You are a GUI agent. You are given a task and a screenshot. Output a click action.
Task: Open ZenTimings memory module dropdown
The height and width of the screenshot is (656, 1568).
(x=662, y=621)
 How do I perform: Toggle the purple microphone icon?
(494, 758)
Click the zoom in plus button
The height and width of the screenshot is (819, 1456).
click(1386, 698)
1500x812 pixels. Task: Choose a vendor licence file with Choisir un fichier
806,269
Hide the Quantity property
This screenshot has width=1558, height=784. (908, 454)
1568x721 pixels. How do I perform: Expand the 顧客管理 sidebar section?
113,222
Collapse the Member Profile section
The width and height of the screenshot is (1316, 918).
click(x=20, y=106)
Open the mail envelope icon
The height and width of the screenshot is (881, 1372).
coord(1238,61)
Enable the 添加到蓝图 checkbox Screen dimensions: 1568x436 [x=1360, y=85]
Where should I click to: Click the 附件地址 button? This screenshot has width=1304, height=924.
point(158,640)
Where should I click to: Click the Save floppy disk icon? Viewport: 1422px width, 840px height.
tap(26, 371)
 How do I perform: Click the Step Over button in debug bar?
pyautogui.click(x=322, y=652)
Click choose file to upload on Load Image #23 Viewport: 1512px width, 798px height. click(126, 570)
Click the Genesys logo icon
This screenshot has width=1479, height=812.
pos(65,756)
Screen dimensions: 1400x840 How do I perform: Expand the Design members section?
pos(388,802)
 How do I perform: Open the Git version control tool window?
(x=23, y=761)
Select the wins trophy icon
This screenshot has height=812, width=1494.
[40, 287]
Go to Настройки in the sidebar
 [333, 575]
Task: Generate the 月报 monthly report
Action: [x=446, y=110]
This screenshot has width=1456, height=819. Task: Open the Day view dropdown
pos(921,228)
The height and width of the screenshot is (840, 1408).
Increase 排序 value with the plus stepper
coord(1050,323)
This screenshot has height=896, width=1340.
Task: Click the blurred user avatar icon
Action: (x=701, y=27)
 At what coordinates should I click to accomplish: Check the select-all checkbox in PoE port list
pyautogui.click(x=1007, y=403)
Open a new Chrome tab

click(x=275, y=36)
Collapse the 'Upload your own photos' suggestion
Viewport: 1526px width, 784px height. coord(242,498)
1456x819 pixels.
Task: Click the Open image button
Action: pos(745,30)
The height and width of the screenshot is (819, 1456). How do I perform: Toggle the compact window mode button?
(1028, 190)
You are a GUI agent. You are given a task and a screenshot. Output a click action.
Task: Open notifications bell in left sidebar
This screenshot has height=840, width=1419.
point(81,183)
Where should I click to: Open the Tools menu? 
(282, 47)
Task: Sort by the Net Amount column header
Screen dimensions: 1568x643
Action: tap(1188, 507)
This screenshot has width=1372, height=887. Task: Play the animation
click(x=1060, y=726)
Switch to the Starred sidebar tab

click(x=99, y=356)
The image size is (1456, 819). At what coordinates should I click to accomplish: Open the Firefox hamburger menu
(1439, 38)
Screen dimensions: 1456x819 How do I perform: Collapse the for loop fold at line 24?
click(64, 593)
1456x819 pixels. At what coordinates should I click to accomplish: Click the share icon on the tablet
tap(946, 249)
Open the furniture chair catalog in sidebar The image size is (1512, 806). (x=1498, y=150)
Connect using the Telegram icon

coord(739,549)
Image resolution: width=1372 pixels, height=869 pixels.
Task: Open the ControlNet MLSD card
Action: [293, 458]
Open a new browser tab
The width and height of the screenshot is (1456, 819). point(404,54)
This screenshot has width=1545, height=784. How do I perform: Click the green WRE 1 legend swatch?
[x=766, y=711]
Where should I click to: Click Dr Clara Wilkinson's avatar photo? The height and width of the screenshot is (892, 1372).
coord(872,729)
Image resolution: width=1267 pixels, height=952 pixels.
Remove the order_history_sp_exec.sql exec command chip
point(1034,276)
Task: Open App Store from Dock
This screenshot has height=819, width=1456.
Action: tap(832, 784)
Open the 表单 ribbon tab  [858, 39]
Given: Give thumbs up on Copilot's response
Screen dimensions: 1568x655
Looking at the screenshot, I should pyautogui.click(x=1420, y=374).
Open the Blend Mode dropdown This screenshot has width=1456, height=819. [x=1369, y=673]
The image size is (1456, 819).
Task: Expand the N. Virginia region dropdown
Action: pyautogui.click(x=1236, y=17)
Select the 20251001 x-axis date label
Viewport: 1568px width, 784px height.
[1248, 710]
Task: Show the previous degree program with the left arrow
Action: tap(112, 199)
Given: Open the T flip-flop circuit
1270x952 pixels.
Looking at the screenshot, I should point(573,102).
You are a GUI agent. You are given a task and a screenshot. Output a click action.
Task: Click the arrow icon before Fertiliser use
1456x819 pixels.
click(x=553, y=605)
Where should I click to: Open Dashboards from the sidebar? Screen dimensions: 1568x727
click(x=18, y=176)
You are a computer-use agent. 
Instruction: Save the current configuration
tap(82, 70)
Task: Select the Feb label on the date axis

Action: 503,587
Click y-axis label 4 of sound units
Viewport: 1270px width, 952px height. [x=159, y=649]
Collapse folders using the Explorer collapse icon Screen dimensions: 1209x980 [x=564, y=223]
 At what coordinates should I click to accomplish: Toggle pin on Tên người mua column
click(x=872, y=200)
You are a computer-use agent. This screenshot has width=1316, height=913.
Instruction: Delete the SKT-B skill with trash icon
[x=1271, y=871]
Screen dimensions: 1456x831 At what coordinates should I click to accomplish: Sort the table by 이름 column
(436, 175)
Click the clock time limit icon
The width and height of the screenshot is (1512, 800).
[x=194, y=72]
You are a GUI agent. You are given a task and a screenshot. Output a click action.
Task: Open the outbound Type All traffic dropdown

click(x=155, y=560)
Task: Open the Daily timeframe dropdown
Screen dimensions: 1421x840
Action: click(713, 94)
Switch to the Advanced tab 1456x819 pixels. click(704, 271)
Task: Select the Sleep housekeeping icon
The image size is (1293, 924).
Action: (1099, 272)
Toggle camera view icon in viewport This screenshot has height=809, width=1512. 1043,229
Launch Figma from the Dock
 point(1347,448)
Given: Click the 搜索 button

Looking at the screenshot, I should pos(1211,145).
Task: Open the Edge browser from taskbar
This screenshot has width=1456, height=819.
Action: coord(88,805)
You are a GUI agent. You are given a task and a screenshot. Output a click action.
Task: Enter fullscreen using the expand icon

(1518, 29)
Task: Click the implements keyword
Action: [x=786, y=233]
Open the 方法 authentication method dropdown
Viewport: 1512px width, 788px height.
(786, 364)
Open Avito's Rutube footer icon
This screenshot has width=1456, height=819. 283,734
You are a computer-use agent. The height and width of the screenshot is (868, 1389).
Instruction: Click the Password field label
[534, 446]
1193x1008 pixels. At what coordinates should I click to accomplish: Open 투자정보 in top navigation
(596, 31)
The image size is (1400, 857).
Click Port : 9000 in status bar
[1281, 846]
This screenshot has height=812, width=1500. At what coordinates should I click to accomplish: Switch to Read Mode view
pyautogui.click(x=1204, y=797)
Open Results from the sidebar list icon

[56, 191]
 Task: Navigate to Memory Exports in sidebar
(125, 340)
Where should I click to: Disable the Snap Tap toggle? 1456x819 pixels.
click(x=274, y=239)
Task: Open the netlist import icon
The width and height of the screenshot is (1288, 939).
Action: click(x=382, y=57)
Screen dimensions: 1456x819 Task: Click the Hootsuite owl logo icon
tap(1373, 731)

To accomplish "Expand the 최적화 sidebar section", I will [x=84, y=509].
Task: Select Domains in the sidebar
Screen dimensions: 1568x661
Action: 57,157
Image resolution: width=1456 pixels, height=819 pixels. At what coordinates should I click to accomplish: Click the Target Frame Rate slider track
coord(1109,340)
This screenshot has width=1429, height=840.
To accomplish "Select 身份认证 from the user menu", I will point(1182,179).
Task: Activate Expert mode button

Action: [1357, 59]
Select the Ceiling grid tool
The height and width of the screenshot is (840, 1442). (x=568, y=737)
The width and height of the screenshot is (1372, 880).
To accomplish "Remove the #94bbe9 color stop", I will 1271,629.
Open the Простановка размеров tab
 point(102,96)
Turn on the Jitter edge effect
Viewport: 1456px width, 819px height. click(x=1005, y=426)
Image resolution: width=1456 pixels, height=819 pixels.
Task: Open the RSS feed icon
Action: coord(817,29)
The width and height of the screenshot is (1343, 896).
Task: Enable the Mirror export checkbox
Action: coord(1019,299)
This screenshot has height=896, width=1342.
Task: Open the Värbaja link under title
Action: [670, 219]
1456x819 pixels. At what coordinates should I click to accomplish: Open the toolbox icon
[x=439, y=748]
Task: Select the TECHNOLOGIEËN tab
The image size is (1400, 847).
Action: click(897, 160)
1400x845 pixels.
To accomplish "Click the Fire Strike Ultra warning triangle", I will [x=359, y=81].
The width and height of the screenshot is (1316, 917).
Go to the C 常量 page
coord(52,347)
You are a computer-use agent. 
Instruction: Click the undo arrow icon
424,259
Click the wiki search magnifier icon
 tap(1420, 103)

### What to work on
Show each line in the data where the string "will" appears.

### Solution below
To accomplish "Expand the 최적화 sidebar section", I will [x=84, y=509].
To accomplish "Select 身份认证 from the user menu", I will point(1182,179).
To accomplish "Remove the #94bbe9 color stop", I will 1271,629.
To accomplish "Click the Fire Strike Ultra warning triangle", I will [x=359, y=81].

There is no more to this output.